The goings-on in O’Higgins are not included in terms of reference, which is unfortunate, as they were extremely serious and remain unresolved.
What is included in the terms is an allegation that RTÉ was supplied with briefing material about the O’Higgins report ahead of publication, which painted McCabe as a “liar”.
The inquiry will also examine a meeting between Fianna Fáil TD John McGuinness and then commissioner Callinan in a carpark in 2014. McGuinness has stated that Callinan attempted at that meeting to discredit McCabe, saying he wasn’t to be trusted and that there were issues about him.
Earlier in the Dáil there was a significant, if somewhat shocking, development, when Labour leader Brendan Howlin made an extraordinary allegation under privilege.

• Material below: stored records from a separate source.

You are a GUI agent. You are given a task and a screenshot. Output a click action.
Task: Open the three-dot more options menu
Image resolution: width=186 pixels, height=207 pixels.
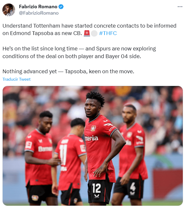180,7
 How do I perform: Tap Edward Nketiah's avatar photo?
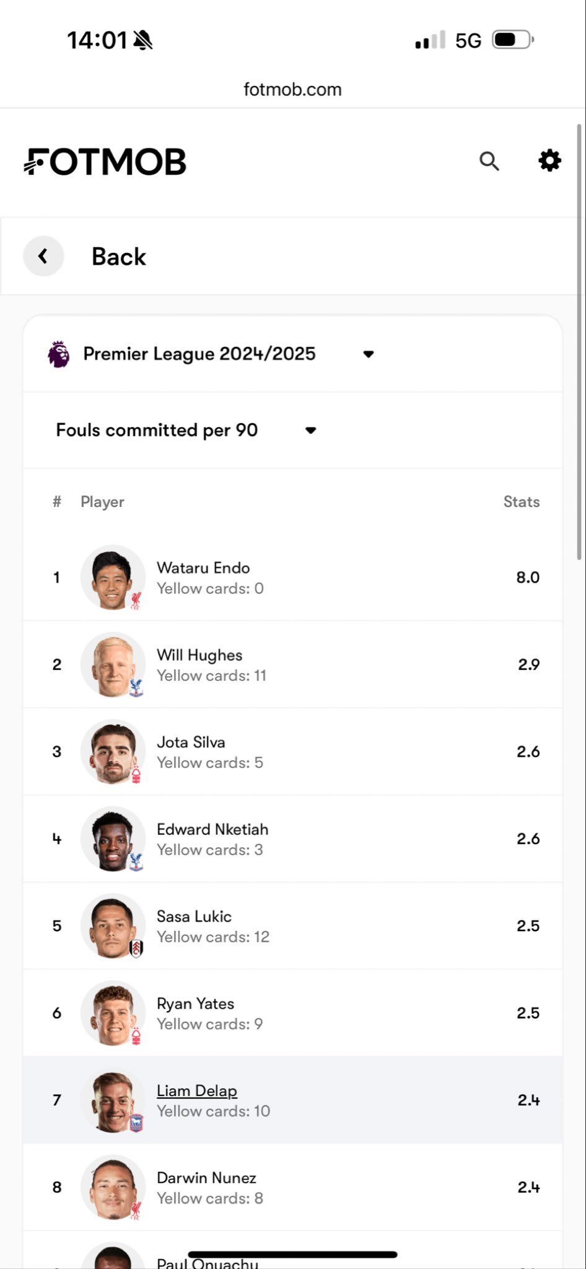[x=113, y=839]
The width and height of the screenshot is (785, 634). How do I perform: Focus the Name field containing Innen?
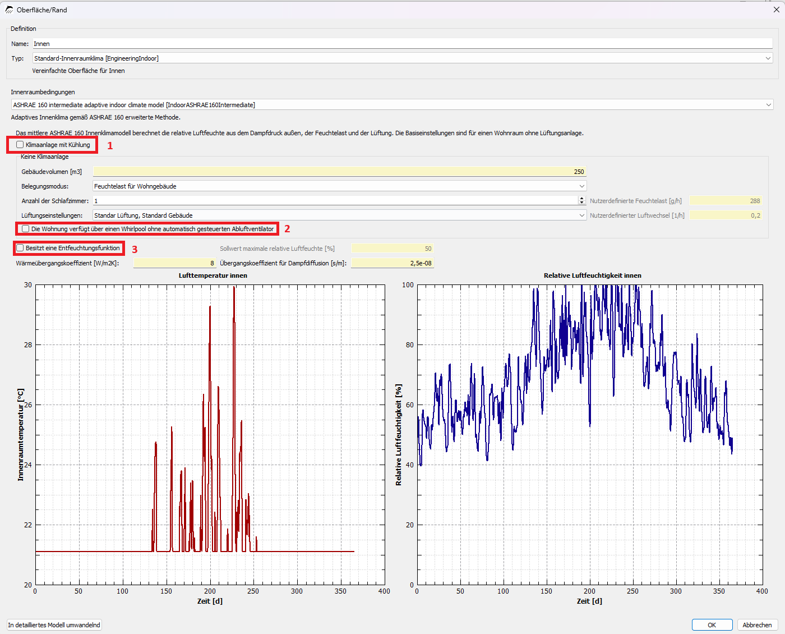(x=403, y=44)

He had raised the issue over whether O’Sullivan should step aside for the duration of the commission of inquiry. Then he revealed that he had been contacted by a journalist by phone that morning.

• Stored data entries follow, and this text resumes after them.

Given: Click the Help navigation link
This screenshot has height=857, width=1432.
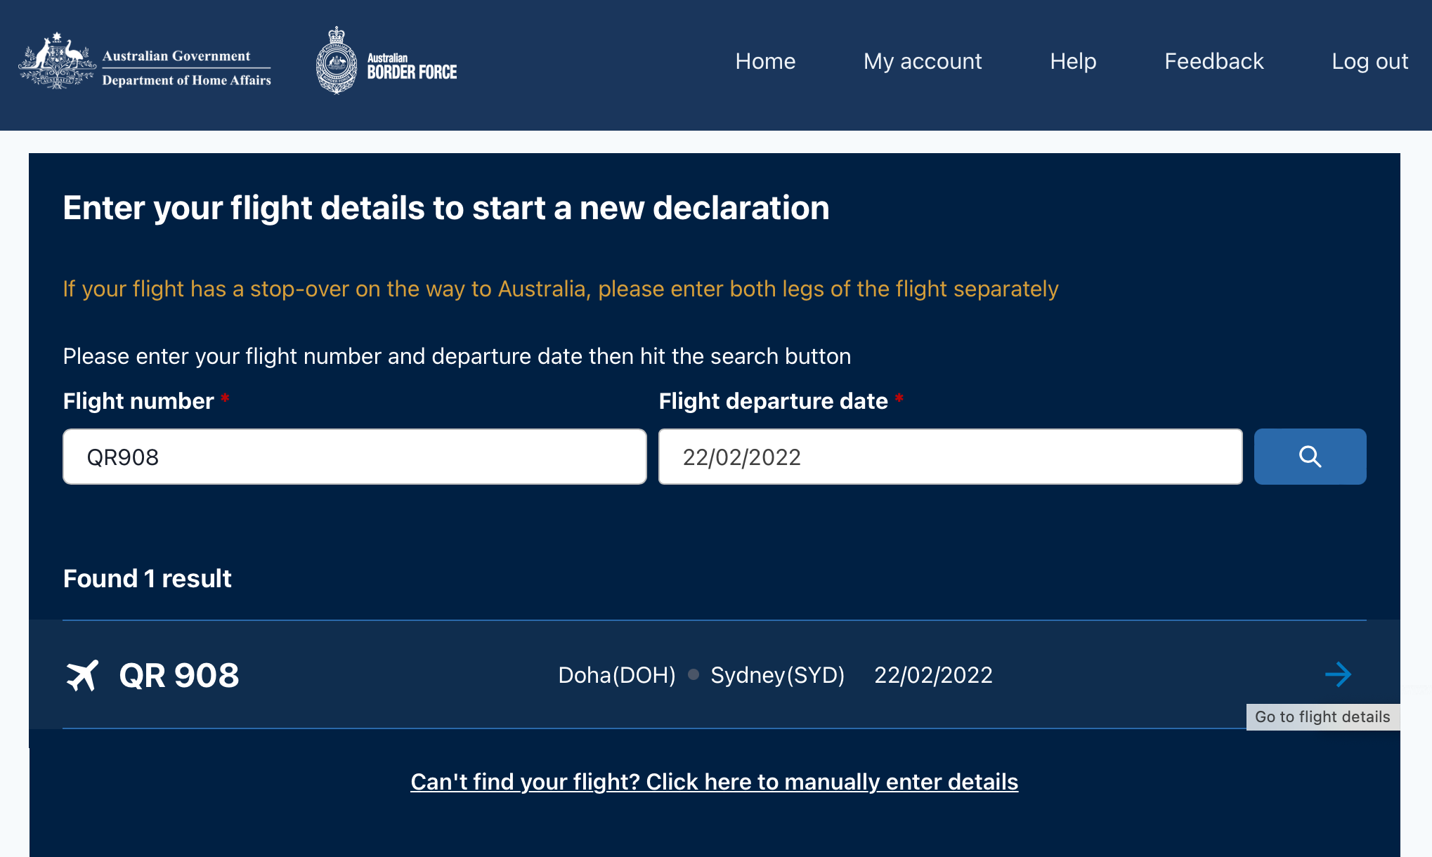Looking at the screenshot, I should point(1074,60).
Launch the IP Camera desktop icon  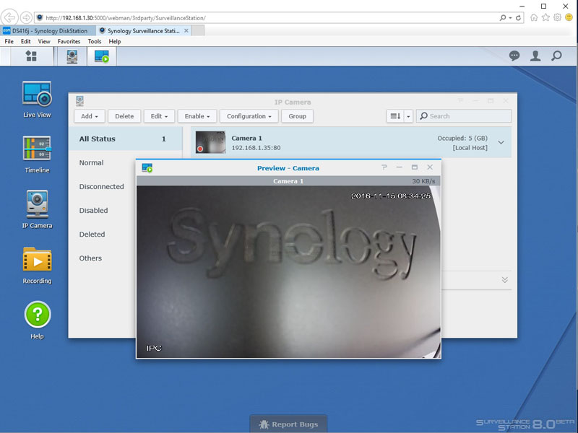pyautogui.click(x=37, y=209)
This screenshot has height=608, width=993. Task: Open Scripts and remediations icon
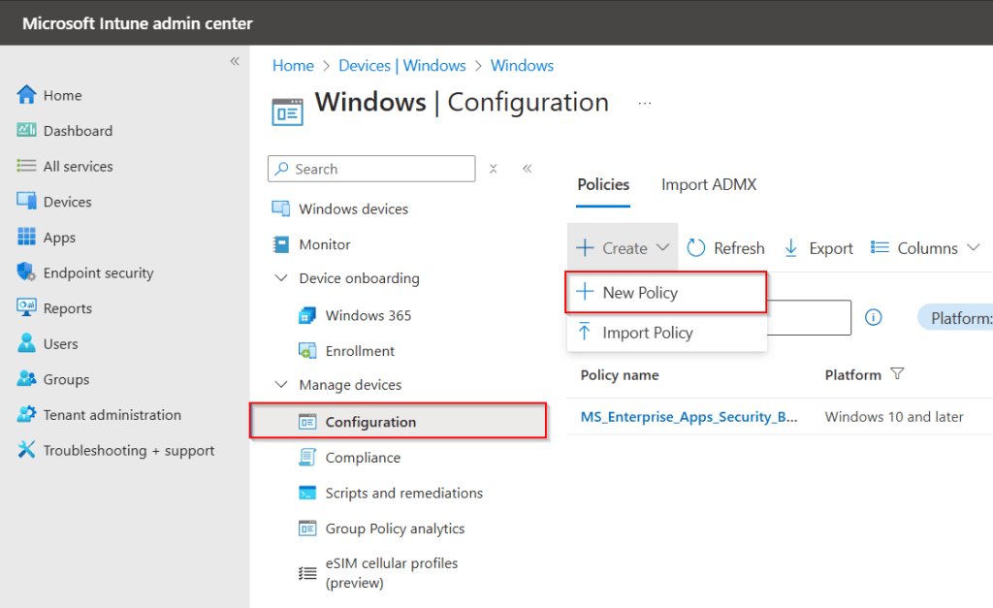pos(307,493)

The journalist told him they had direct knowledge of “calls made by the Garda commissioner to journalists during 2013 and 2014 in the course of which the commissioner made very serious allegations of sexual crimes having been committed by Garda Maurice McCabe.”
Howlin’s decision to relate the allegation under privilege carries a certain weight. He passed on allegations about the gardaí in 2000 which led to the setting up of the Morris Tribunal into malpractice in the force in Donegal.

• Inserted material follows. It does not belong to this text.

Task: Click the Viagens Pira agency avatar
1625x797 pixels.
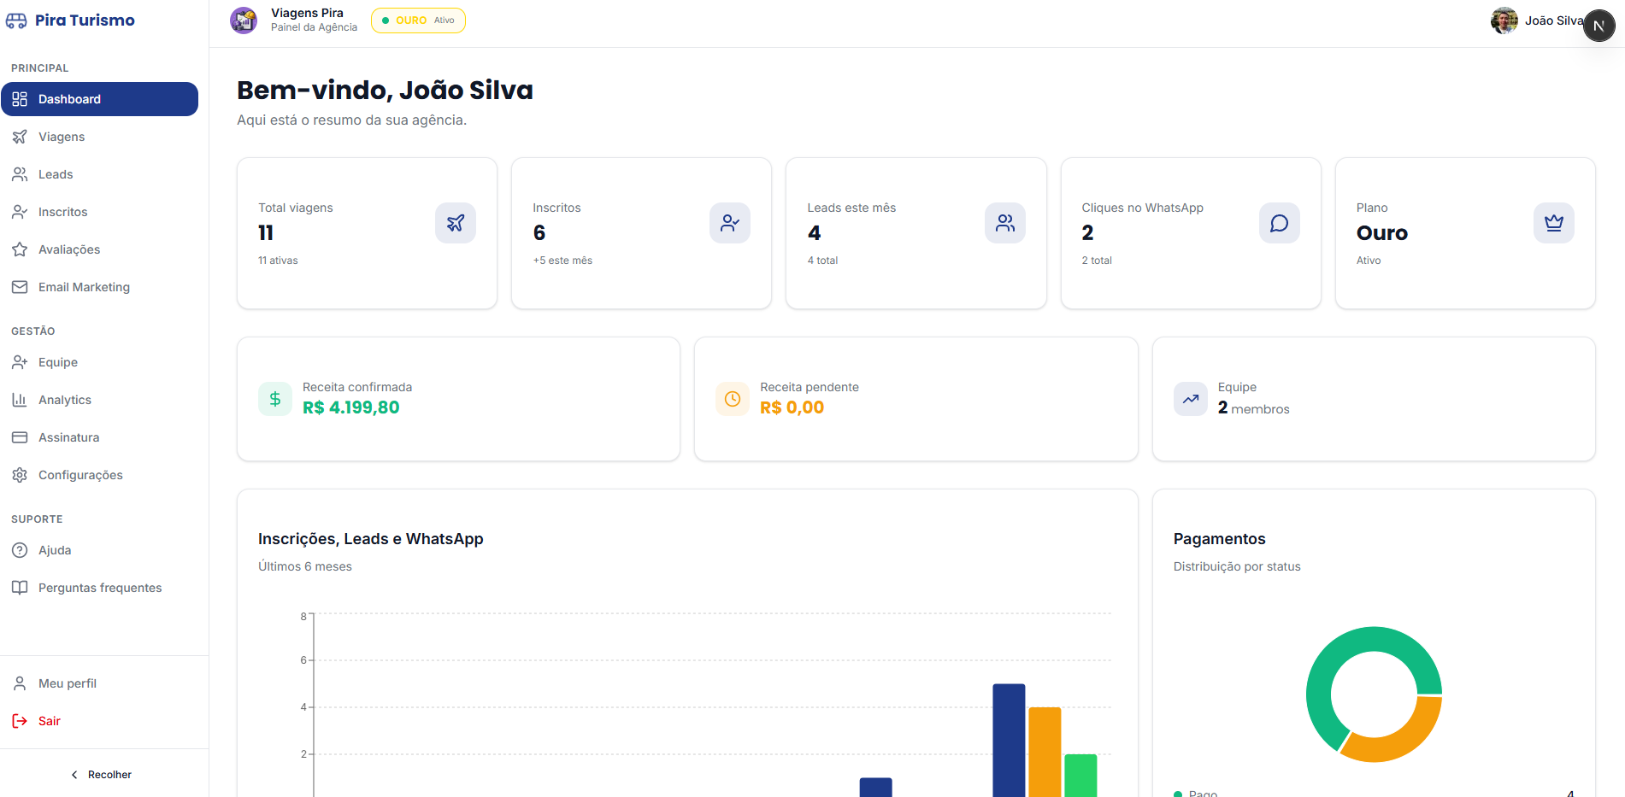Action: 244,21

Afterwards, Howlin and former TD Jim Higgins were dragged all the way to the Supreme Court over their refusal to divulge their sources. As it was to turn out, setting up the Morris Tribunal was a correct, if belated, decision, demonstrated by an outcome which exposed serious malpractice and corruption.
Now Howlin is making another claim under privilege about the guards, and deserves to be listened to. As does O’Sullivan, but the questions around her are multiplying to the extent that either she has serious issues to answer or a number of people are now out to bury her in the same way some elements once attempted to bury McCabe.
The other outcome from Howlin’s Dáil claims is that he apparently has unearthed another whistleblower of sorts. The journalist who contacted Howlin — taking the Labour leader at his word — must have been within the ambit of those who were fervently briefed by Garda HQ about Sgt McCabe, if this journalist has the direct knowledge that they claim.
Judge Charleton will be interested to hear from one who has apparently undergone a Pauline conversion. Presumably, the judge will also be curious as to which other senior figures briefed this journalist and what exactly they had to say.
In addition, there is the issue over whether these alleged nefarious briefings affected how this journalist covered the whistleblower story.
Unless everything is a ball of smoke, as an earlier phase of this story was once prematurely characterised, then it’s not just the upper echelons of An Garda Síochána that will be damaged by Judge Charleton’s inquiry.
Elements of the media and some senior political figures may also emerge from the process shipping damage.